Rachel Goldberg-Polin, cuyo hijo Hersh fue tomado como rehén por Hamás el 7 de octubre de 2023 y que fue ejecutado en cautiverio en agosto de 2024 junto con otros cinco rehenes, habló con Anderson Cooper en el programa “60 Minutes” de la cadena CBS el domingo.
La conversación se centró en cómo afrontar el duelo y la pérdida.
Goldberg-Polin es una estadounidense que se mudó a Jerusalén hace 18 años con su esposo, Jon, y sus tres hijos. Hersh, su único varón, estaba en el Festival de Música Nova con su mejor amigo, Aner Shapira, cuando fue secuestrado.
Shapira y Hersh se escondieron en un refugio antibombas junto con otros jóvenes asistentes al festival. Terroristas de Hamás lanzaron granadas al refugio. Shapira devolvió diez antes de morir. Hersh ocupó su lugar, perdiendo un brazo al intentar devolver una granada.
Hersh permaneció retenido en un túnel en condiciones brutales hasta que fue ejecutado, recibiendo seis disparos a quemarropa. Su cuerpo fue hallado por soldados israelíes el 31 de agosto de 2024. Se cree que sus captores entraron en pánico cuando el bombardeo se acercó a su escondite, lo que los llevó a asesinar a los rehenes.

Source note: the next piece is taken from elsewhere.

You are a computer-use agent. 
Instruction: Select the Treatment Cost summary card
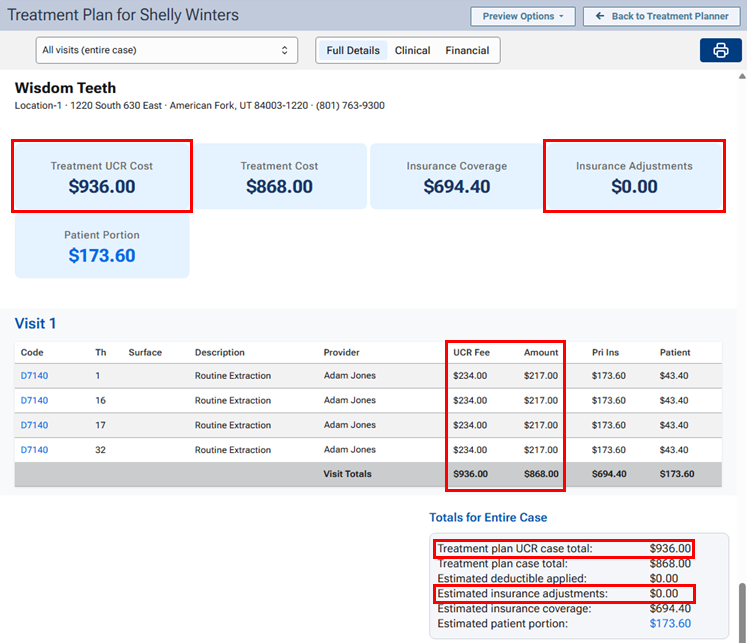(x=279, y=176)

“Saber que tu hijo está siendo torturado, atormentado, hambriento y maltratado. Está mutilado. Y ese es un sufrimiento insoportable. Lo que me resulta tan fascinante es que, cuando vinieron a decirnos que Hersh había sido ejecutado, me di cuenta de que esos 330 días habían sido la mejor parte, porque estaba vivo. Y ahora estoy aquí, y este es el resto de mi vida. ¿Cómo voy a seguir adelante sin una parte de mí aquí?”, preguntó.
Desde el principio, los padres de Hersh se convirtieron en activistas que exigían la liberación de todos los rehenes. Cada día llevaban trozos de cinta adhesiva con un número que indicaba los días que Hersh había estado cautivo.

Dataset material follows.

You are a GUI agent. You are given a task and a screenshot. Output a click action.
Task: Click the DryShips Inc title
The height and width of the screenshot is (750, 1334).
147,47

En enero, cuando el último rehén regresó 843 días después del ataque del 7 de octubre, Goldberg-Polin y su familia quitaron los trozos de cinta adhesiva que habían pegado en una pared de su apartamento.
Cooper miró la cinta enrollada y dijo: “Es extraordinario verlo. Todo el dolor y todo lo que hay en esa bola”.

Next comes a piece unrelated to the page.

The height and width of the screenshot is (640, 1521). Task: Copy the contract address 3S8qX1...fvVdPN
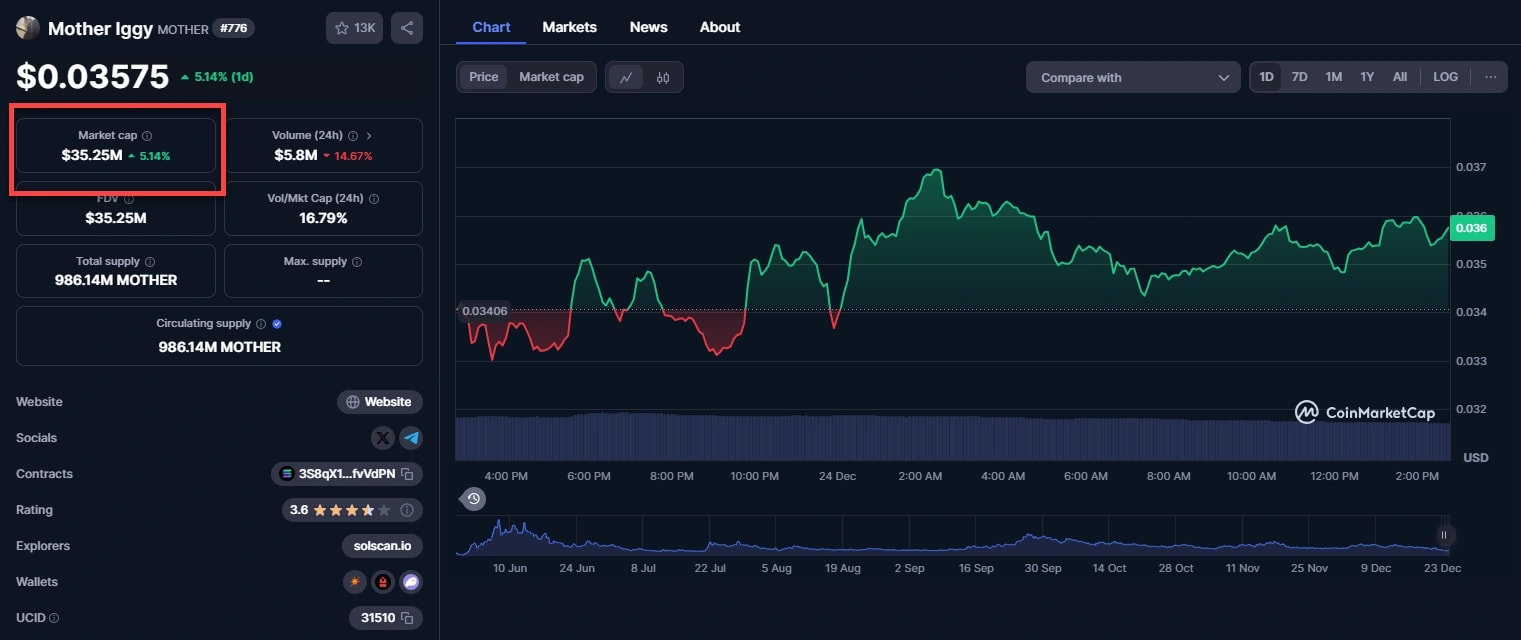coord(407,474)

Goldberg-Polin dijo: “Sabes, son como símbolos de fracaso. Lo que estábamos luchando sí sucedió. Logramos que todas estas personas volvieran a casa, no como queríamos. Queríamos que volvieran a casa, con vida, pero ya habían regresado”.
En el libro que sale a la venta esta semana, Cuando nos volvamos a ver, Goldberg-Polin habla de sus experiencias.
“En el libro escribes: ‘La gente anhela esperanza, resiliencia, recuperación, fortaleza, supervivencia, sanación. Quieren prosperar y resurgir de las cenizas, como el ave fénix de antaño. Pero el dolor es crónico, siempre presente, constante, corrosivo, circular, no lineal’. ¿Así es como se siente?”, preguntó Cooper.
“Creo que mi comprensión del duelo ha cambiado. Antes me aterraba y me sentía incómoda con el duelo. Y recientemente, tuve una idea completamente diferente: que quizás el duelo sea en realidad una preciosa muestra de amor que llevas puesta porque alguien ha muerto y tu amor sigue creciendo”, dijo.
Cooper también habló con Or Levy, otro rehén, que pasó tres días con Hersh en cautiverio. Levy reveló que Hersh lo había inspirado a seguir adelante con su ejemplo y con algo que le dijo.
Primero, Hersh se rió de su brazo. “Se reía de todo. Y sonrió todo el tiempo”, dijo Levy.
Pero fue el mantra de Hersh el que tuvo mayor impacto en Levy: “Quien tiene un porqué puede soportar cualquier cómo”.
No dejaba de repetirlo, dijo Levy.
Proviene del libro El hombre en busca de sentido, de Viktor Frankl, unas memorias publicadas en 1946 sobre su experiencia en un campo de concentración. Frankl adaptó este mantra de una frase similar de Friedrich Nietzsche.
“Se convirtió en nuestro lema”, dijo Levy.
Levy se tatuó la frase en el brazo poco después de ser liberado. Su hijo, que no habla inglés, le preguntó qué significaba. Levy le respondió: “Tu nombre”.
“Tu nombre. Porque esa es tu razón de ser”, dijo Cooper.
“Este es mi motivo. La única razón por la que sobreviví fue él”, dijo Levy.